Monday, January 25, 2016

In the Cold Dark Ground - Stuart MacBride

I love MacBride.  He's always on the top of my holiday reading list.  Ironically, when I'm putting my feet up, avoiding the head of the midday Kiwi summer sun in a shady spot, MacBride's main character, Sergeant Logan (Lazarus) McRae is out in the worst of North Scotland's rain, sleet and snow.  'In the Cold Dark Ground' is the third book in an on-going series centred around McRae, his sometimes boss, the extremely obnoxious DCI Roberta Steel and a host of increasingly familiar side characters of constables, sergeants and DC's that crash in and out of plots that intertwine like a complicated helix of frayed DNA spaghetti strands.  As each book develops, we get to meet these people as individuals and procrastinators but even more fascinating are the host of evil villains that MacBride chooses to rain upon McRae.  No rest for the wicked would be the best way to describe the continuing downward spiral each book is constructed around. 

This time, McRae's back in his local patch, plodding the uniformed beat when he stumbles across a missing person's case that rapidly becomes a hunt for a murder.  The MP is found dead, body bleached, naked and with a bin liner tied over their head - the trademark of one particularly nastier Southern Scottish Drug lord.  Inevitably, DCI Steel and her specialist crew swoop down McRae's station, 'stinking up the place', causing chaos and using up all the available cups and never doing the washing up!  Within five minutes, McRae's been recruited in and expected to solve the case so Steel and her superiors can nab the glory.  As the slightly disgusting, irritable but loveable rogue Steel is back on form yelling and shouting obscenities at everyone, threatening to put her size nines where the sun wont shine and generally causing more havoc than should be normal.  Layer onto that McRae's unenviable looming task to shut off his girlfriend Samantha's life support system, after five years in a coma; add in some unwelcome duties to be Will Executor of the newly departed gangster Wee Hamish Mowart - which is hotly contested by Mowart's successor and McRae's nemesis, Rueben.  Then add to that the circling vultures from Professional Standards, who intend to bring down Steel for inappropriate conduct.  And finally, if that wasn't enough, throw in the discovery that the B-I-T-C-H from HQ who's running the MP/murder op is none other than McRae's very long lost sister and she's well 'p-d off' that McRae didn't attend their dad's recent funeral (owing to the small fact that McRae was under the impression the man had died many year's previously and was well unaware of his second family).
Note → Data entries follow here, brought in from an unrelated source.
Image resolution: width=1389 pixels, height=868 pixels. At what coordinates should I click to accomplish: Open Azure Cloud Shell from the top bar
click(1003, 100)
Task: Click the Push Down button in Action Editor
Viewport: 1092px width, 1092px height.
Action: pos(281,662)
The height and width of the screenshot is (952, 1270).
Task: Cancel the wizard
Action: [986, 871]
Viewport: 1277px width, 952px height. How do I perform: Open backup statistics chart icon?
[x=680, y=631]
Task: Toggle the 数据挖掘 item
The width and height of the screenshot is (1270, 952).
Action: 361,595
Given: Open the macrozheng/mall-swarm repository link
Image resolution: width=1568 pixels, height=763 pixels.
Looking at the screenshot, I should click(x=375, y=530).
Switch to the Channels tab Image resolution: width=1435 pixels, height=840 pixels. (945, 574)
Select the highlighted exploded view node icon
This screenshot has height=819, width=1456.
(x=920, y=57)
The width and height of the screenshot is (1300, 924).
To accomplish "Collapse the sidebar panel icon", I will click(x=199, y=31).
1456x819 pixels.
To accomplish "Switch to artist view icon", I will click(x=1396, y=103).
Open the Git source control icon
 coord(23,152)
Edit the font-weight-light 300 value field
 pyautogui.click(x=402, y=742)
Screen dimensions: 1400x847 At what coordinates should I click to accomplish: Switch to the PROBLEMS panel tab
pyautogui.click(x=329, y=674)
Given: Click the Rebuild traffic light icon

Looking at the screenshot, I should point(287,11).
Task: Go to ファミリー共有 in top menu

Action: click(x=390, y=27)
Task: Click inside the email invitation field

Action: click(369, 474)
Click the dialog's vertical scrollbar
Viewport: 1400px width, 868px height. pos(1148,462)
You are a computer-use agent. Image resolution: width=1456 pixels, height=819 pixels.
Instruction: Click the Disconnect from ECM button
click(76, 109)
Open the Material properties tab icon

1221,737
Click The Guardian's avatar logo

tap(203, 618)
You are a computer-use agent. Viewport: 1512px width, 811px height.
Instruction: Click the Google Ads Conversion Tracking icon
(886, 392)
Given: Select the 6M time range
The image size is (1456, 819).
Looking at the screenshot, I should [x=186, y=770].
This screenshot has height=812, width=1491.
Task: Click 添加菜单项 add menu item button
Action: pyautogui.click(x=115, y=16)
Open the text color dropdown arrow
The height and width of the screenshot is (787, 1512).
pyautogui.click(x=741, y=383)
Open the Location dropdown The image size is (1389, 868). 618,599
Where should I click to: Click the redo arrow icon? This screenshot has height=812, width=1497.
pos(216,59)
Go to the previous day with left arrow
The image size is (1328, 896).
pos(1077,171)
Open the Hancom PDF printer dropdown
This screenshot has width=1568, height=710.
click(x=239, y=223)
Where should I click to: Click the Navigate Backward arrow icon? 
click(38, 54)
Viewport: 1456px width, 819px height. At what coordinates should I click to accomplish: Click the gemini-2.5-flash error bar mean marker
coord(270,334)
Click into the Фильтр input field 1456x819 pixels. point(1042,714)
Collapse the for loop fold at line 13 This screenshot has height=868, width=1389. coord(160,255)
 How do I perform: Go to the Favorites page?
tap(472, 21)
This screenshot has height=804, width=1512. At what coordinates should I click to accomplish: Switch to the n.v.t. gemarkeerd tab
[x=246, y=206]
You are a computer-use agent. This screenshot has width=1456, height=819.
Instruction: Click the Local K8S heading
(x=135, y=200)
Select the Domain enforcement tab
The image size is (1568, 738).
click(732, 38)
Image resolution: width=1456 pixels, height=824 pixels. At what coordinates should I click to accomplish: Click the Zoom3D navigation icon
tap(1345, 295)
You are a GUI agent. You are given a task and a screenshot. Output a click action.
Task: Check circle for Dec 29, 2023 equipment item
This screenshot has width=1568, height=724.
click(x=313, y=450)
It all builds up to a perfect Hibernian,  Shakespearean mess. 

As with the last two books, MacBride's ability to keep layering up complex dilemmas but still keep all Logan's balls in the air is a perfect skill.  I once met MacBride, a wonderfully, mischievous crime geek, who i can well imagine secretly grinning his way through every page he writes.  And fair call to.  This is wonderful, dark, tragi-comedy at it's best.  It's what I love about these books, they all read like wee mini series and would be perfect for TV, but the chance to totally immerse one's self in the host of characters and scenarios is really best achieved on the page, more than the screen. 

MacBride has a small lexicon of his own language and terms, like 'sook': the act of sucking chip fat or biscuit chocolate off one's fingers.  His irreverent passion for detailing insignificant details like how pie and pastie pastry spreads uncontrolled down one's frontage, particularly over Steels ample bosom is almost obsessive.  It's a wonderful contrast to the gory details of murder victims and crime scene scenarios.  These, he'll give us once before allowing each character to replay them in their own twisted words and descriptions through out the novel. 

All of this, in the end amounts to yet another highly satisfying 518 pages.  MacBride has a whole army of fans, who like Harry Potter and Tolkien fans have a slightly geeky fanaticism.  Once you read this, you too will probably become one two. Unlike Taggart, or Morse or Midsummer Murders, this is not a simple, one dimensional British crime series - it's way better than that.